Its ergonomics are definitely tailored for nested states, but it can generate flat machines perfectly fine.
[1] https://docs.rs/moku/latest/moku/

jll29 6 months ago

How about state machines with millions of transitions such as letter transducers?

pjmlp 6 months ago

Kind of interesting seeing folks rediscovering ideas from Standard ML.

jfauwasdf 6 months ago

Are you sure you aren't thinking of Idris or LinearML? Standard ML does not have linear or affine logic AFAIK.
- pjmlp 6 months ago
  
  The state machine approach described in the article has nothing to do with linear or affine types.
  - jfauwasdf 6 months ago
    
    With respect to state machine transitions
    FTA: "Changing from one state to another should consume the state so it can no longer be used."
    consume is a dog whistle for affine logic, is it not?
    also you are right in that state machines themselves don't have anything to do with linear or affine types but this article is about implementing one in rust which has affine logic.
    
    pjmlp 6 months ago
    
    It can be modeled as part of transition states on the type system, doesn't necessarily need affine logic.
    
    jfauwasdf 6 months ago
    
    Agreed but I never made the claim they couldn't be.
    Can you expand on the ideas from Standard ML that are referenced in the article?
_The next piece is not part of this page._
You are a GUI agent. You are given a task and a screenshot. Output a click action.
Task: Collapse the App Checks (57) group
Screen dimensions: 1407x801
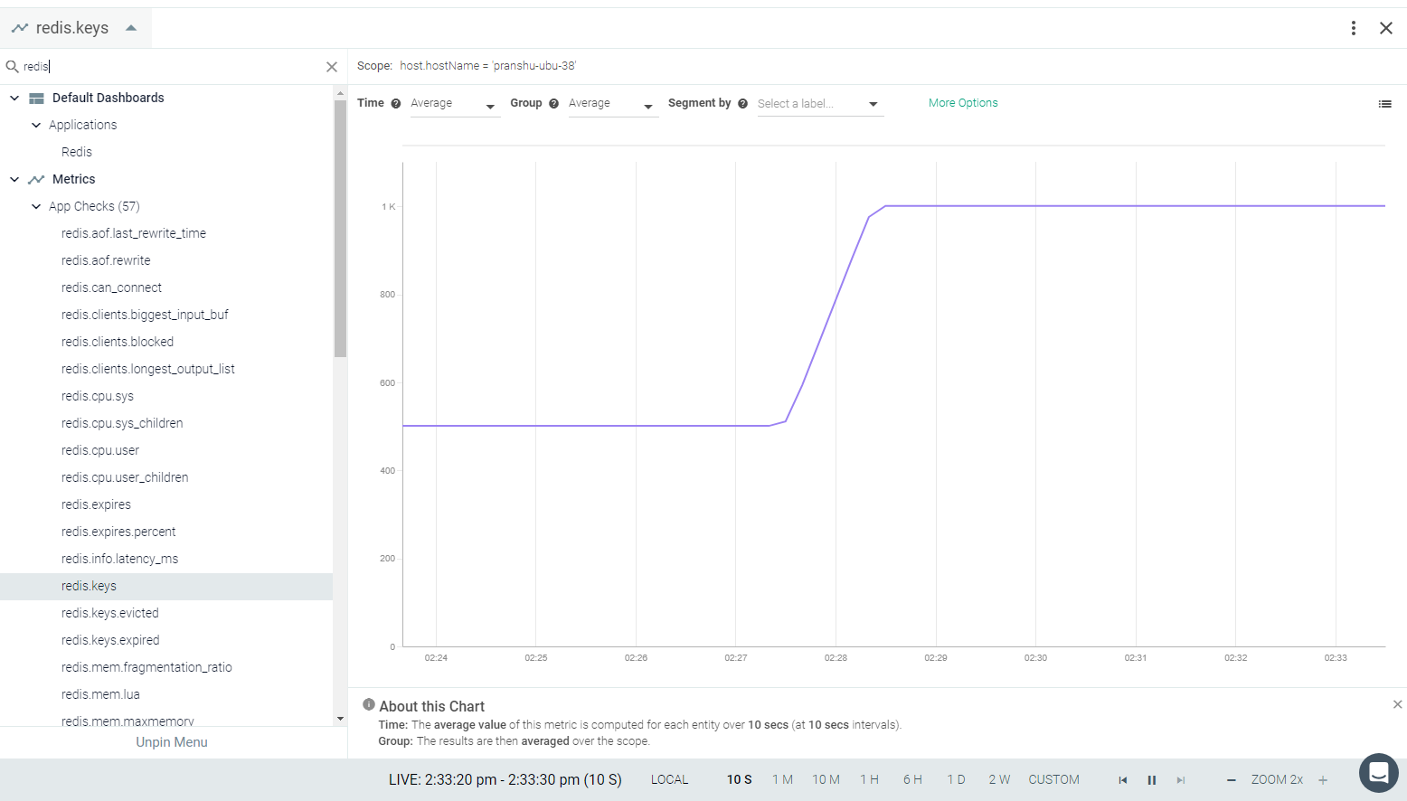[x=36, y=206]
That's what I'm interested in and didn't intend to go on a tangent here. Apologies for that.

jesse__ 6 months ago

Honestly, I prefer the long-form first-cut that he dismisses to save 10 lines of code at the cost of using generics.

joshka 6 months ago

She, not he. https://www.linkedin.com/in/hoverbear/
jesse__ 6 months ago

On a second skim it is nice that errors are surfaced at compile time, but honestly I'm not sure that's worth the complexity.
- kadoban 6 months ago
  
  I feel like either one could be a reasonable choice, mostly depending on how complex the state machine is and how bad it is if it errors at runtime.